Last week a friar got in trouble for saying that in some cases, young boys actually initiated the sexual contact between themselves and throbbing members of the priesthood. And much the way VP candidate Paul Ryan is walking back from his claim of running a sub three hour marathon, that friar is now walking back from his previous statements.

"Walking back" is media-speak for "I fucked up."

Much has been made in the last few years of the abuse perpetrated upon these young men. And the church has been forced to shell out millions of dollars in reparations. 

All of which got me thinking that I need to contact an attorney.

You see when I was 11 years old we moved from the very Semitic confines of Flushing, NY to the corned beef and cabbage Catholic confines of Suffern, NY. When the glow of owning his first home wore off, my father realized he had done nothing to get me ready for a Bar Mitzvah.

He quickly enrolled me in a Hebrew School in nearby Monsey, NY, the most Jewish township in all of America and sometimes referred to as West Jerusalem. With 18 months to go before my impending 13th birthday, it became clear that this rapid fire immersion into Hebrew was not going fast enough to prepare me for a complete Haftorah reading. 

Drastic measures were in order. 

And soon my Tuesday and Thursday afterschool sessions at Hebrew School were supplemented with private tutorial classes with a genuine Hasid, Rabbi Chechuchmuchen. Or something to that effect. I only know that when he said his name out loud, large chucks of creamed herring came flying from his piehole.
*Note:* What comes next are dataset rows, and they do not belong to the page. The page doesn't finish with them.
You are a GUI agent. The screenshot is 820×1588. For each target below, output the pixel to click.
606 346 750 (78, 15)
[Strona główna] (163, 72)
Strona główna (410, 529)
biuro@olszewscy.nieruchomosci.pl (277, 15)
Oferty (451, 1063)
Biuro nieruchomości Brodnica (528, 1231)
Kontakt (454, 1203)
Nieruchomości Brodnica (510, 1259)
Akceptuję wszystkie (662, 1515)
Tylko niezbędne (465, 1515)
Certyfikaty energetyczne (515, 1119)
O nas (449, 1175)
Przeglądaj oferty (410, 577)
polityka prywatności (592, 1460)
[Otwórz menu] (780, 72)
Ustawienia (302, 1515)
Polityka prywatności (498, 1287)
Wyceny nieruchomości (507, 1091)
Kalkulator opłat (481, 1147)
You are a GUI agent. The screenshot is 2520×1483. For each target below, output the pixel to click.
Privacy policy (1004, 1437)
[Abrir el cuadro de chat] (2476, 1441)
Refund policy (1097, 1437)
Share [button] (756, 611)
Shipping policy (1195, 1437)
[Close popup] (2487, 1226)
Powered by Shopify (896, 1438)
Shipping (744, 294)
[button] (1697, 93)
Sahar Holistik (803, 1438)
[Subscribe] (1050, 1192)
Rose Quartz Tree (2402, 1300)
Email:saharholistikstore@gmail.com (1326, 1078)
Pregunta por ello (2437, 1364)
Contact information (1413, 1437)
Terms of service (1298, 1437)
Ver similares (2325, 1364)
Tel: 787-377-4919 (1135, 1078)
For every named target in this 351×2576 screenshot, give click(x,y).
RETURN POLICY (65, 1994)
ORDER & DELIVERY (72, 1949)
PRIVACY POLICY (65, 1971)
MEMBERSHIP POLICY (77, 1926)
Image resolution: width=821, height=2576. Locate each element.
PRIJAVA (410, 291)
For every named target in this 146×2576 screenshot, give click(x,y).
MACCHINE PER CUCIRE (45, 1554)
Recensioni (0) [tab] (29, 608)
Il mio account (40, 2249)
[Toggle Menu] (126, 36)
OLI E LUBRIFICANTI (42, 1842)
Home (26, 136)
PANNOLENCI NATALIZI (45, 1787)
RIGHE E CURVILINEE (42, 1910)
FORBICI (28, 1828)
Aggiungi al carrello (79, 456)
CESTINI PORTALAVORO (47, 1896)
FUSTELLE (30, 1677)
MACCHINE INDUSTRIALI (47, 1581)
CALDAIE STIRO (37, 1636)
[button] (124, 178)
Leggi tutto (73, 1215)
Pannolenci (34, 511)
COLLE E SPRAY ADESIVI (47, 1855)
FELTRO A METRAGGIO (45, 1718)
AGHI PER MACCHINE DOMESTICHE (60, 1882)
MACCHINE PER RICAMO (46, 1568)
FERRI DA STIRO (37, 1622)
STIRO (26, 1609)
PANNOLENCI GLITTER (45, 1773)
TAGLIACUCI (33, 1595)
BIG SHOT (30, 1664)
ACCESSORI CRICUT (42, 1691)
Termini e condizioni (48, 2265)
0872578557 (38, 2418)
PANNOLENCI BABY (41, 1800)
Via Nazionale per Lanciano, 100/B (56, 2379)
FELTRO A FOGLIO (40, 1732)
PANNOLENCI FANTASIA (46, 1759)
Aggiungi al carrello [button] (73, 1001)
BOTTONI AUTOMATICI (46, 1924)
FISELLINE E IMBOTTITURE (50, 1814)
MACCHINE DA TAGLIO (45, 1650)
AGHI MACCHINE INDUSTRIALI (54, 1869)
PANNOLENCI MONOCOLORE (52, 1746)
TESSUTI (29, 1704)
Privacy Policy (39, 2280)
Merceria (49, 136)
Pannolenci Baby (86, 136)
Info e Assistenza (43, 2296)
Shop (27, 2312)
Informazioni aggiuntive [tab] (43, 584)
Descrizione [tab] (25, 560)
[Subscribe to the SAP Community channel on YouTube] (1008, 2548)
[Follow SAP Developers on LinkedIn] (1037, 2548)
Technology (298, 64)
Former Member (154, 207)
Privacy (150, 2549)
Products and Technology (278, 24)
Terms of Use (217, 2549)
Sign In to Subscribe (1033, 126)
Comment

If it isn't already clear from my tone of voice, these thrice-weekly visits to Rabbi Chechuchmuchen's shabby house off Route 306 were my personal versions of hell. Mind you, he never touched me or G-d forbid ask me to touch him, so in that respect my claim could be considered quite frivolous.

But I was forced to sit next to this hulking, heavy breather whose beaver skin clothing rarely made it to the laundromat. 

And I had no choice but to inhale the G-d awful fumes emitted from Mrs. Chechcuchmuchen's kitchen, where she was always preparing some odd, Halakhic-approved venison stew from a shtetl recipe that would have been best left behind in Eastern Lithuania. 

Lastly, I could not escape the non-stop wailing/davening of the 11 Chechcuchmuchen children, who were a constant reminder that the incredibly unattractive Chechcuchmuchen parents were having regular and productive sex. 

I hope I have painted a vivid accurate picture. 
Because if that's not child abuse, I don't know what is.